# Saved data entries:
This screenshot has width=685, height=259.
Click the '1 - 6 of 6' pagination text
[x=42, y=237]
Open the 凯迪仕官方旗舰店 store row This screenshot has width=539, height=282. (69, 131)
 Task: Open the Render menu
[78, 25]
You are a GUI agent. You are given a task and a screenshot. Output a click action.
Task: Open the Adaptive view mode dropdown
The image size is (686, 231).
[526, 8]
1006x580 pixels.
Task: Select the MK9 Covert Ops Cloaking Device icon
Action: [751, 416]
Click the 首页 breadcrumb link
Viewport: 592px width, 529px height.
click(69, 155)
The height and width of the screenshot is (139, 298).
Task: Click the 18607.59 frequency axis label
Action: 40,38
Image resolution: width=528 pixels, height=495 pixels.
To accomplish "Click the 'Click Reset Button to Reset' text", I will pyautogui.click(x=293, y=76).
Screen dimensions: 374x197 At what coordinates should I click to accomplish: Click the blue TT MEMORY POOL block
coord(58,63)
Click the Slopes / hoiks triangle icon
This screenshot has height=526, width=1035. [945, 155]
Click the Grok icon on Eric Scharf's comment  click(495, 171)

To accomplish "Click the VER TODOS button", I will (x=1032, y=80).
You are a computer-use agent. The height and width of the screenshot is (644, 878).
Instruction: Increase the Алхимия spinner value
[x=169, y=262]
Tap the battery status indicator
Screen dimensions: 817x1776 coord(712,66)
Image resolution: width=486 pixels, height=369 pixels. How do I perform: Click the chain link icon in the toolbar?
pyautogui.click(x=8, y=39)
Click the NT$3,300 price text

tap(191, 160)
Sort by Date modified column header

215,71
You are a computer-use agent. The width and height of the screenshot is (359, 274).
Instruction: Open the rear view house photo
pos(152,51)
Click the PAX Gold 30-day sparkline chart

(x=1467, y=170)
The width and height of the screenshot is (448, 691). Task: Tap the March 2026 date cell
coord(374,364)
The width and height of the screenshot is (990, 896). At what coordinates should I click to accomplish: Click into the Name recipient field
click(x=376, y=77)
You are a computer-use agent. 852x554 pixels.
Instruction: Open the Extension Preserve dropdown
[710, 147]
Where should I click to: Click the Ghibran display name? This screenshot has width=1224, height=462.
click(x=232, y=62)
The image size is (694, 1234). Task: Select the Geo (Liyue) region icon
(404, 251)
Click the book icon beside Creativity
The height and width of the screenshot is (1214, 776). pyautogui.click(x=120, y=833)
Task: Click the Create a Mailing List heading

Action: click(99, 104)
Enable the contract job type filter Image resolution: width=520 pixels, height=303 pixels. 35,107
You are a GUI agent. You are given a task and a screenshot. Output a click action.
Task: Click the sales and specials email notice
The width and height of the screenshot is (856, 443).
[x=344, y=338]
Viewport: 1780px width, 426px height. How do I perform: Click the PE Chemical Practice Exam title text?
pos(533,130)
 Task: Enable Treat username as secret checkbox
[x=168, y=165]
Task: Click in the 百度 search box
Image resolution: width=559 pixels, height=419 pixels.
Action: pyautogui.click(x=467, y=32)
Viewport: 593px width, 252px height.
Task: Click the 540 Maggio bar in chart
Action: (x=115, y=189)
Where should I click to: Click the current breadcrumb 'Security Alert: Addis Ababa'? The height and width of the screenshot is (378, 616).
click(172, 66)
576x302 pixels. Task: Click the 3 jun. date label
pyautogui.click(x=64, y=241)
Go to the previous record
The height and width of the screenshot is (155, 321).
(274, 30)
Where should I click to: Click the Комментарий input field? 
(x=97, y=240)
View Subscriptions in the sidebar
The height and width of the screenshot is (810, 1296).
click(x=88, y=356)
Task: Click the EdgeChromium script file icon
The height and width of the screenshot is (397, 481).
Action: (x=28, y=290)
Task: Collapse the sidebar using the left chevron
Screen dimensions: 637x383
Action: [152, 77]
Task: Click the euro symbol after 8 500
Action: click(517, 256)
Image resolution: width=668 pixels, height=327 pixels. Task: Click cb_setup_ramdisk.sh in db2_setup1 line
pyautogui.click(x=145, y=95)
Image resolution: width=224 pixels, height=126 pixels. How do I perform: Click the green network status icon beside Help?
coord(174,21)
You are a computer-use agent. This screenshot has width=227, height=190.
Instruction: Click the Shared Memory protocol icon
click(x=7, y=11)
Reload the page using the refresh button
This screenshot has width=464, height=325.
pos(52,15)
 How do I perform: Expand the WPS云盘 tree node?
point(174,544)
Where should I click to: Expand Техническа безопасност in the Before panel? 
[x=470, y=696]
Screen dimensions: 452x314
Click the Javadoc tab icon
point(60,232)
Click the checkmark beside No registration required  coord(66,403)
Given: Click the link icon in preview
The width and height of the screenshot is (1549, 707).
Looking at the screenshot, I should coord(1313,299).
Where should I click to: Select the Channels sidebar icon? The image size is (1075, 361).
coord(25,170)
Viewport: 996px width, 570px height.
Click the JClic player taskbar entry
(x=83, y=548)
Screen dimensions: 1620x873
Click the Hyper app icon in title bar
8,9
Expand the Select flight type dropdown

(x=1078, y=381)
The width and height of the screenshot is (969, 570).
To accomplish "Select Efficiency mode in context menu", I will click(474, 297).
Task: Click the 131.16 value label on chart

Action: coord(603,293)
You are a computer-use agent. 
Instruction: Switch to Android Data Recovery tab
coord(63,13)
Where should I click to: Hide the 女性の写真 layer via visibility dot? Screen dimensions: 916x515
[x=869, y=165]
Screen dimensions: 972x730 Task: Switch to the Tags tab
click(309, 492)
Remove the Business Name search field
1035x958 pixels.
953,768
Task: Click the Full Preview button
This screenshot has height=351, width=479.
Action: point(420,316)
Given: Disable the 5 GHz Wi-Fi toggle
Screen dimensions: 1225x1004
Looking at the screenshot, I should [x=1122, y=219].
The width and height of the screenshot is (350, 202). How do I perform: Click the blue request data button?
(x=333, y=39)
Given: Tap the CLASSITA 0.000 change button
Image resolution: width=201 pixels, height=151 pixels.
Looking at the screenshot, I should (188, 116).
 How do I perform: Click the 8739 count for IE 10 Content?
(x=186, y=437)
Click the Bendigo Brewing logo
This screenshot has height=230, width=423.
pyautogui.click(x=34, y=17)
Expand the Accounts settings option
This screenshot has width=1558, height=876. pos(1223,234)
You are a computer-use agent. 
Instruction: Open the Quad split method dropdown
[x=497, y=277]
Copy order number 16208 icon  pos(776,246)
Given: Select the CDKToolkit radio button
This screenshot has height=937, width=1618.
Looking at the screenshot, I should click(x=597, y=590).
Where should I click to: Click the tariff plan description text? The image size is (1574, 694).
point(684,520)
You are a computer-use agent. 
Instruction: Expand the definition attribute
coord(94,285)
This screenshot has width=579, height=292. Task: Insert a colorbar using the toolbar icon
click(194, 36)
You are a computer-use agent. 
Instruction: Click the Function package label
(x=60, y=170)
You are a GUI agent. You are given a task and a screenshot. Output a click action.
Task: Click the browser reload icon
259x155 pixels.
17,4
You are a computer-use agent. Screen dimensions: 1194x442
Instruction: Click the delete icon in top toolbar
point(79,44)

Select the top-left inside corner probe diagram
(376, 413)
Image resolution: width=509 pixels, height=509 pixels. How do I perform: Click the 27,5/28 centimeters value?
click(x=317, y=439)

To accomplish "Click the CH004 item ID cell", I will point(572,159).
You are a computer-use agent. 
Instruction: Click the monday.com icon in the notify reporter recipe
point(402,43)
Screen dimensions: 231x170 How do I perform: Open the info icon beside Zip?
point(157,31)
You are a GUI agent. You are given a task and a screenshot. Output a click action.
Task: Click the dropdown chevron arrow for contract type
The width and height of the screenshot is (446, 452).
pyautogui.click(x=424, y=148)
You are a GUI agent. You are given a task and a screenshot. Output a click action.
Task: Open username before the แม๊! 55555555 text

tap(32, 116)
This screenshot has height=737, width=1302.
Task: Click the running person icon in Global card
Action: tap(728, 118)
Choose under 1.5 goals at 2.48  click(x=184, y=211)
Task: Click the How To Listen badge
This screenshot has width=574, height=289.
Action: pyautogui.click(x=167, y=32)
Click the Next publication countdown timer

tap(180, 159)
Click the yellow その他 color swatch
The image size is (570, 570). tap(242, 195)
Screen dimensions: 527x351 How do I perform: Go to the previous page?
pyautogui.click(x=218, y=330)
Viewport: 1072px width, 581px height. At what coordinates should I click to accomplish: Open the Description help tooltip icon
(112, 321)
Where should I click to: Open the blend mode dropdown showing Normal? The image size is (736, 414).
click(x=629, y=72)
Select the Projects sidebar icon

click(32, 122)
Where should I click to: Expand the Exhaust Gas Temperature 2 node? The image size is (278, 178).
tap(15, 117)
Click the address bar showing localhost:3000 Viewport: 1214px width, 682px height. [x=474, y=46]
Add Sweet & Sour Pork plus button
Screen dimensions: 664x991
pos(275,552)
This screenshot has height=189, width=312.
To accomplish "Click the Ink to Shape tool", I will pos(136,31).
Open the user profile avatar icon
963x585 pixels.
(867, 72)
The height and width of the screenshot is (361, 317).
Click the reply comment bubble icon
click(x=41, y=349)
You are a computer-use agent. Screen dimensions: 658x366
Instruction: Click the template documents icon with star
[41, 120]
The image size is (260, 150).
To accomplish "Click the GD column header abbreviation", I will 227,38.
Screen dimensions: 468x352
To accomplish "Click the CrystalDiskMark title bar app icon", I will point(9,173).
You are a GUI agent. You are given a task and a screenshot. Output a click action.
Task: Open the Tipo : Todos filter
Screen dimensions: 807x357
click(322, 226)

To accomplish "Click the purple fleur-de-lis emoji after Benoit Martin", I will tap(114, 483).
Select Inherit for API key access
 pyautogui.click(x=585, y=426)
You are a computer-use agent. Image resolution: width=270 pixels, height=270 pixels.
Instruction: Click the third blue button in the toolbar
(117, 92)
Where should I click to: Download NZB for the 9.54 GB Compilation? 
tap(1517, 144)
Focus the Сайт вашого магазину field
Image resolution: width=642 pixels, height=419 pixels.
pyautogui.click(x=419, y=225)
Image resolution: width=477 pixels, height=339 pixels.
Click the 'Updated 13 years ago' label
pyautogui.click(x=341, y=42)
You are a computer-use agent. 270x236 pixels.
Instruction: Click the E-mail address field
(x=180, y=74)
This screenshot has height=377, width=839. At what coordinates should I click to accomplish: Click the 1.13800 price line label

# EXERCISE DESCRIPTION:
Repeat the entries above verbatim, but only from the line that has "You are a computer-use agent. Image" down to the line that has "You are a computer-use agent. 270x236 pixels.", inclusive.

# SOLUTION FOR THIS TASK:
You are a computer-use agent. Image resolution: width=270 pixels, height=270 pixels.
Instruction: Click the third blue button in the toolbar
(117, 92)
Where should I click to: Download NZB for the 9.54 GB Compilation? 
tap(1517, 144)
Focus the Сайт вашого магазину field
Image resolution: width=642 pixels, height=419 pixels.
pyautogui.click(x=419, y=225)
Image resolution: width=477 pixels, height=339 pixels.
Click the 'Updated 13 years ago' label
pyautogui.click(x=341, y=42)
You are a computer-use agent. 270x236 pixels.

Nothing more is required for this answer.